Task:
Report every line of the records below that includes the string "computer".

Dataset content:

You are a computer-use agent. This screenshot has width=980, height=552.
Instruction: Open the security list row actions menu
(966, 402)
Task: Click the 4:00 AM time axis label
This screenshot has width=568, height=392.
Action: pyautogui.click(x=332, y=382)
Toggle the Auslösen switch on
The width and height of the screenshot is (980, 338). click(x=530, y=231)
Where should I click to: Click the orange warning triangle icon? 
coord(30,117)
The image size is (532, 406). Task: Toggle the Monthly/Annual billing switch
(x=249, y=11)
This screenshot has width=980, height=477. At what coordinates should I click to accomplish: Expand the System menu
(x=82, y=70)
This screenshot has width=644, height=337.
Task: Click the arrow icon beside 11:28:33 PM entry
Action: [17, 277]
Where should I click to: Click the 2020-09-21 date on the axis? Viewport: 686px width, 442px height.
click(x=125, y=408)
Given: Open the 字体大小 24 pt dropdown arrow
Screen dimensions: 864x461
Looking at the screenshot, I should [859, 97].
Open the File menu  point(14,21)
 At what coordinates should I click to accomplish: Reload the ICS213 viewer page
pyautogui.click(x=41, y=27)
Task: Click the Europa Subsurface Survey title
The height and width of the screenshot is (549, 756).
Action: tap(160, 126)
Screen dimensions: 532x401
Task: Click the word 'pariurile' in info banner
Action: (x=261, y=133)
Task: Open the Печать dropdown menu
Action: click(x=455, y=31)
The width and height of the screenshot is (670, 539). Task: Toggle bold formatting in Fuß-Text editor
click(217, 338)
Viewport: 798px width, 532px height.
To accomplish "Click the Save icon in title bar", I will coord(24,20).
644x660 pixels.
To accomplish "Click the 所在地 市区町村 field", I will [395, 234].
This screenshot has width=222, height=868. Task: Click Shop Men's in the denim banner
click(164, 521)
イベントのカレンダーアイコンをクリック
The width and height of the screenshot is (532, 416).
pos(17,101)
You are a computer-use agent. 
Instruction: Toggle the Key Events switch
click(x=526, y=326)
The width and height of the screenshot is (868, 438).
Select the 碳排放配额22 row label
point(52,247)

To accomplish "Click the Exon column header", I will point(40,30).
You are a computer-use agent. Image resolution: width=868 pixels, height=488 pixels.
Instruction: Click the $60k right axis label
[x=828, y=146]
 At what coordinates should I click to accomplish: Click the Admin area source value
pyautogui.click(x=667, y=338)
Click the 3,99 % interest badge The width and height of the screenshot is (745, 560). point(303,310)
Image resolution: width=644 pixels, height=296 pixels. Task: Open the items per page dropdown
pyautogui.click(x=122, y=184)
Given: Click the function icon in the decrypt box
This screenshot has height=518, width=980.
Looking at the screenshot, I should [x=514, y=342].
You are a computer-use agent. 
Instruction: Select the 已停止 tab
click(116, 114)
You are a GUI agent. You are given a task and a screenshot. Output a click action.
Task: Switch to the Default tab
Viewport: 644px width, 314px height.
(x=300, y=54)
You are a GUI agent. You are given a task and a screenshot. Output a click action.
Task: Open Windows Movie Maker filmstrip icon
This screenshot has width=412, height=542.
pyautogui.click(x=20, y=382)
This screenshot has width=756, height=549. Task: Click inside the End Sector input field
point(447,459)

Response for this exercise:
You are a computer-use agent. This screenshot has width=980, height=552.
You are a computer-use agent. 
You are a computer-use agent. Image resolution: width=868 pixels, height=488 pixels.
You are a computer-use agent. 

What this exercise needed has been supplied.